◆ **The input**:
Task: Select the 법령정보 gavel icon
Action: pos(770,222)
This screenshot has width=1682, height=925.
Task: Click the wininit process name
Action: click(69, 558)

...

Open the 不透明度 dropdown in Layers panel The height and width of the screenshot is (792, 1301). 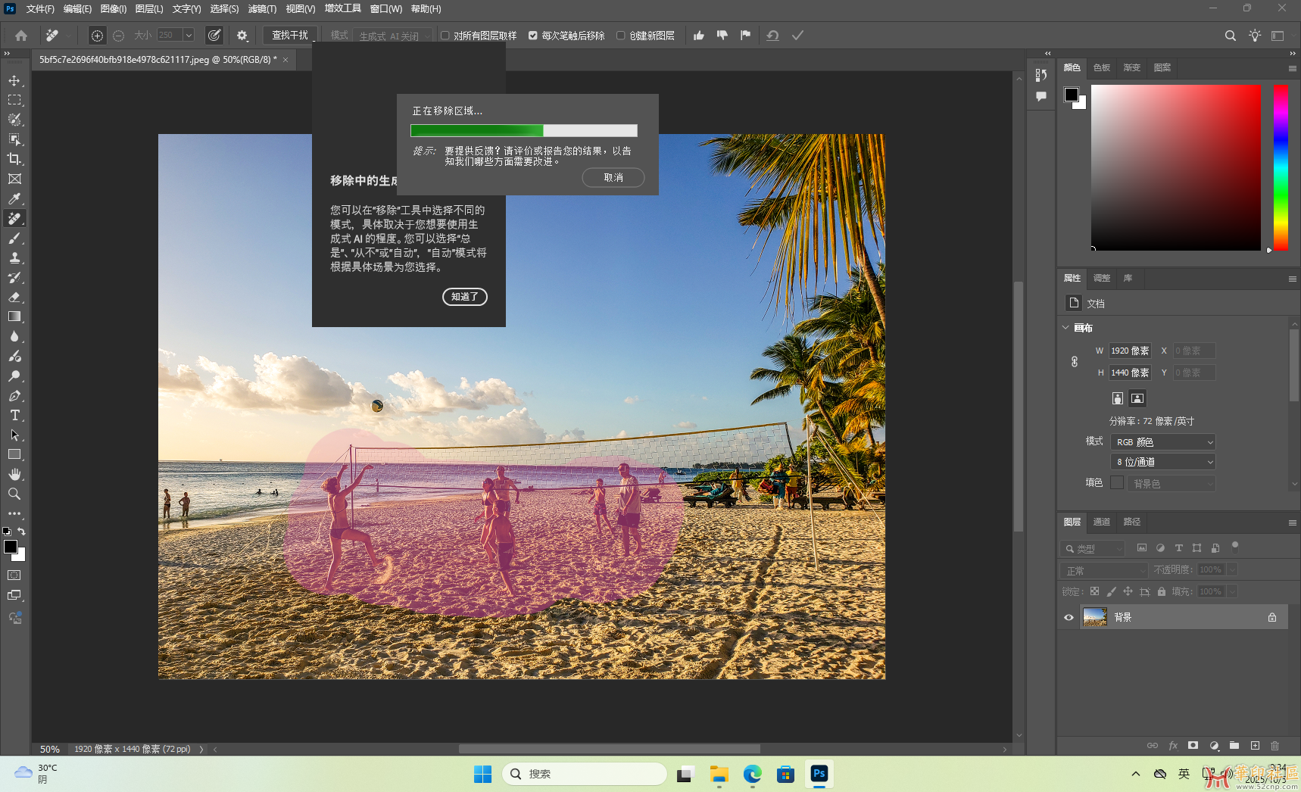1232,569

* * *

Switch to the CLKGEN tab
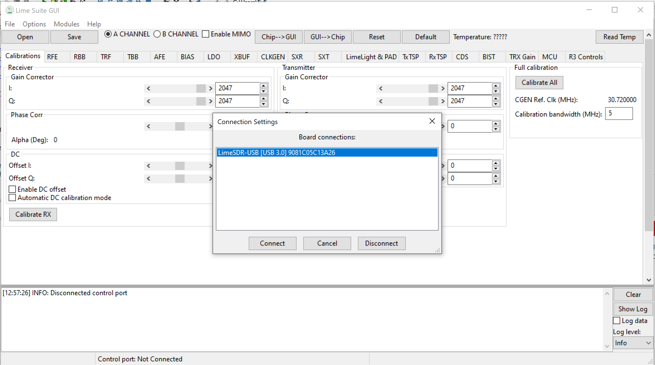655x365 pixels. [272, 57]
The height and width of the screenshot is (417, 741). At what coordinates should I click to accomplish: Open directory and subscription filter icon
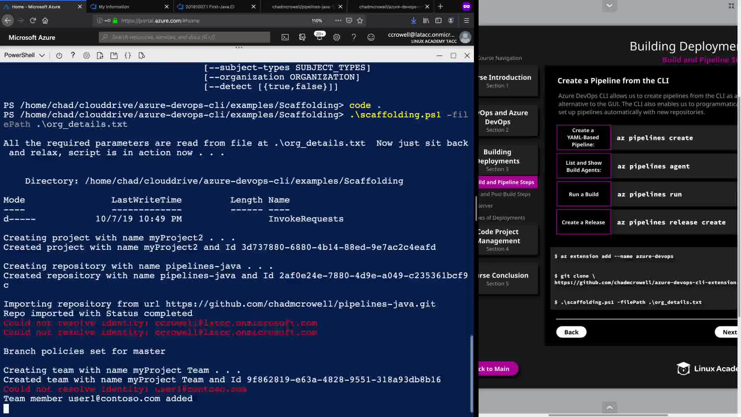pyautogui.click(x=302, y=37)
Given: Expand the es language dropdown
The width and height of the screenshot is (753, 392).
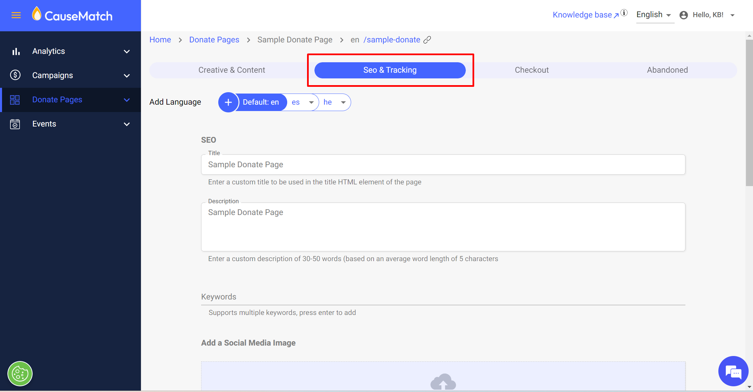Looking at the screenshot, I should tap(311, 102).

◆ **Try it**:
For this exercise, reproduce exactly the lines of the records above from the one with "The height and width of the screenshot is (417, 741)." up to and including the one with "Given: Expand the es language dropdown", without pictures.

◆ **Written response**:
The height and width of the screenshot is (417, 741). At what coordinates should I click to accomplish: Open directory and subscription filter icon
pyautogui.click(x=302, y=37)
Given: Expand the es language dropdown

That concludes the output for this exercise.